## ACTIVITY
The required output is the line with "Close the 01 - Main.rb tab" and each line that follows it to the end of the entries below, copied exactly and with nothing added.
━━━━━━━━━━━━━━━━━━━━
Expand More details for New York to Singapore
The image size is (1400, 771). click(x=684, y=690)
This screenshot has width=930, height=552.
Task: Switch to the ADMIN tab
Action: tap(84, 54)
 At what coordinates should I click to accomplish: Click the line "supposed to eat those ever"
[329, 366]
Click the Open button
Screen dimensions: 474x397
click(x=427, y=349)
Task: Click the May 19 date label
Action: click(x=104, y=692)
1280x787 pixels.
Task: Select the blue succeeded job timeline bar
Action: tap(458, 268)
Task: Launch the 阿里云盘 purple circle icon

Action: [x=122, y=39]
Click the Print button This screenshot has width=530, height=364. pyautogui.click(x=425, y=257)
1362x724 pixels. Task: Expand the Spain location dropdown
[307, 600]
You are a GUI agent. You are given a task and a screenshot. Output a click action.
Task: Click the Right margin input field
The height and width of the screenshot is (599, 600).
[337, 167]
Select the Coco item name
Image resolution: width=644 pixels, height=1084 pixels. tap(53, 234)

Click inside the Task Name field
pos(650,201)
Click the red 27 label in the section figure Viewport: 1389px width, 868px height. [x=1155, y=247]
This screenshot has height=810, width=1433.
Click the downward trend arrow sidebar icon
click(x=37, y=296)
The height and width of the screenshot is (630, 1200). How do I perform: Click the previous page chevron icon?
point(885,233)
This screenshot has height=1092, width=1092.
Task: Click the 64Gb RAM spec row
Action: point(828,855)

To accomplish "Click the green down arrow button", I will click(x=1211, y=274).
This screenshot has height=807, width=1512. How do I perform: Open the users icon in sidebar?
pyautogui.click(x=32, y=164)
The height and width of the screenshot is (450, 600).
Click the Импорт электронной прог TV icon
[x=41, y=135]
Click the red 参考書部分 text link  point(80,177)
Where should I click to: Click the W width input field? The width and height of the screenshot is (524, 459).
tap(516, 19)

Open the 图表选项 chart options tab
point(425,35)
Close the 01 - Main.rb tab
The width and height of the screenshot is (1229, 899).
━━━━━━━━━━━━━━━━━━━━
## SOLUTION TO THE PROBLEM
Close the 01 - Main.rb tab
The width and height of the screenshot is (1229, 899).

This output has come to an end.